Вот у Виктора Франкла [2] есть такие замечательные слова: «Если человек знает, зачем жить, он может вынести почти любое как». Эта мысль очень хорошо отражает то, что осознанно или неосознанно присутствовало в моей Андреевне. Она как раз и была именно таким человеком, который знал, зачем жить. И это при том, что она находилась в советской, крайне агрессивной, совершенно антирелигиозной среде! Она была маргиналом, изгоем, она была никем – просто жалкой старухой Андреевной. Которая просто живет рядом, у которой даже имени нет, и никому не интересно – что она, где она, как там она. Но при этом она в конце концов оказалась сильнее… Как бы это сказать? Да, она оказалась сильнее – вот эта самая безликая Андреевна! Ведь я даже ее лица не помню. Не помню ее лица! Просто совершенно не помню. Ну, что-то смутное вспоминается – сухонькая бабулька. Она даже приготовить что-нибудь вкусненькое, что дети обычно любят, не умела. Она просто приходила, сидела со мной, особо и не разговаривала, потом слушала, что я ей читал. Я даже не помню, о чем мы могли разговаривать. Все это было давно, еще до школы. Но что-то от нее исходило такое, чего не было больше ни в ком. При всей внешней никчемности в ней не чувствовалось внутреннего дискомфорта, надрыва, несчастья. Она просто жила той жизнью, которая ей была дана!
А другая женщина, тетка моя, тетя Нюра, была совершенно иной. У тети было полное имя, четко обозначенное место в жизни. Она была простой русской женщиной, у которой не было детей, хотя она когда-то была замужем, но замуж она вышла уже в пожилом возрасте, я так понимаю, поэтому и детей у нее не было. Мы видели, что она была самым близким и дорогим человеком для моего отца, и это при том, что у нее был крайне сложный характер донской казачки. Она была очень сильной. Такая, знаете, сильная русская баба, которая может и треснуть, когда надо, и пойти наперекор всему. И жить десятилетиями в полном одиночестве, содержать хозяйство, возделывать огород, ремонтировать дом. И в то же самое время она явно была очень религиозным человеком.

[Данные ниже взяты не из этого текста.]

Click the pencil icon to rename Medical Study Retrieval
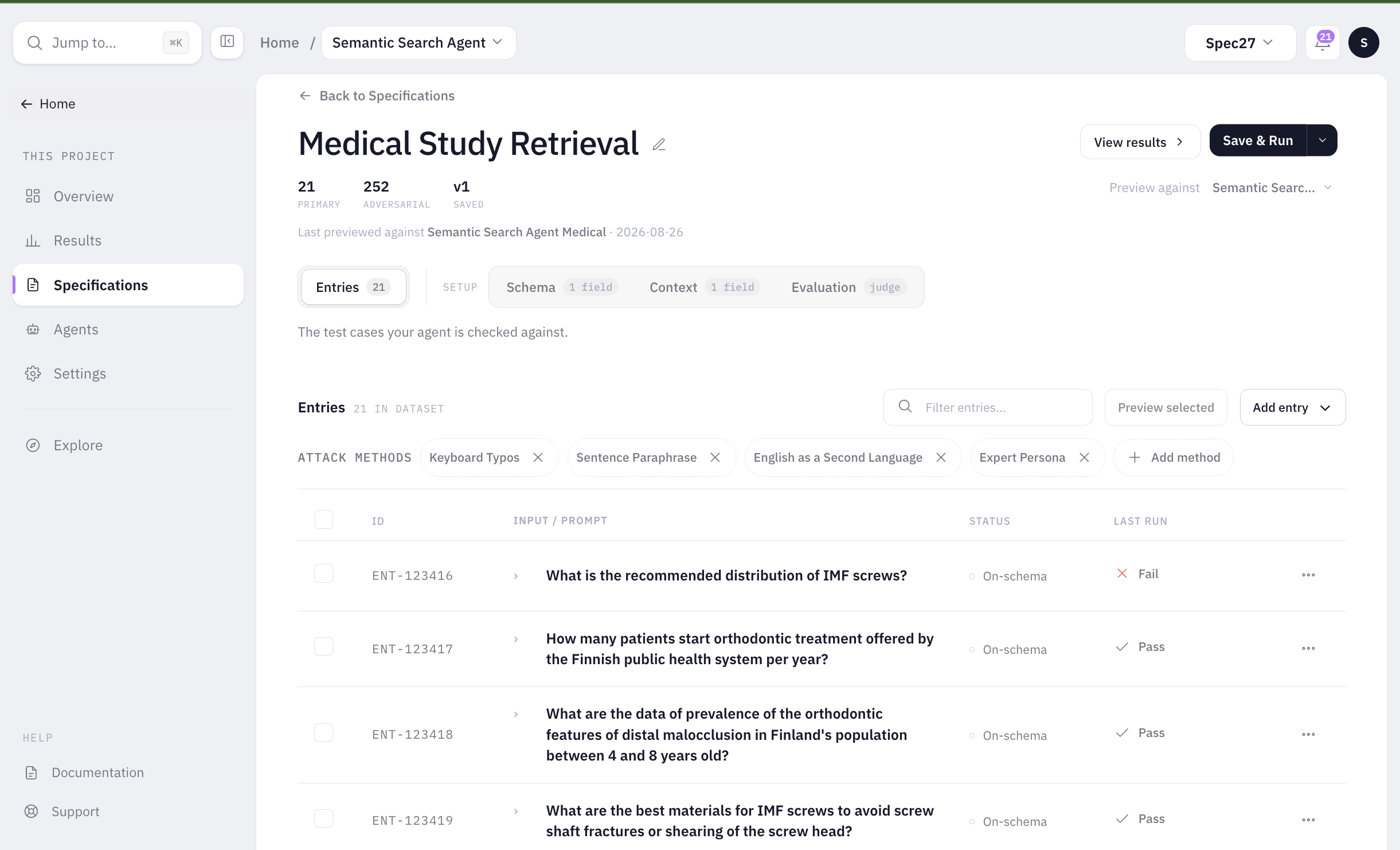[659, 145]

Ее религиозность была иной, совсем не такой, как у Андреевны. Она очень редко ходила в храм – ну, может, на Пасху, на Рождество, на Крещение. И, видимо, ее такой ритм вполне устраивал, иного было не нужно, и никакого греха тут она не видела. Я бы сказал, что это была такая природная религиозность, окрашенная в церковные тона, но как бы недовоцерковленная. Это были какие-то остатки того религиозного уклада жизни, который некогда обязательно присутствовал у большинства жителей России, но внутри он уже был сильно разрушен и изъеден содержательно. То есть это то самое состояние, о котором однажды очень хорошо сказал святитель Игнатий Брянчанинов. Он сказал, что наше монашество подобно огромному многовековому дубу, который производит впечатление мощи, устойчивости и незыблемости, но изнутри насквозь прогнил, и достаточно несильного урагана для того, чтобы все это огромное дерево упало и развалилось на куски. Это было сказано еще в середине девятнадцатого века, когда, казалось бы, еще ничто не предвещало разгула атеизма!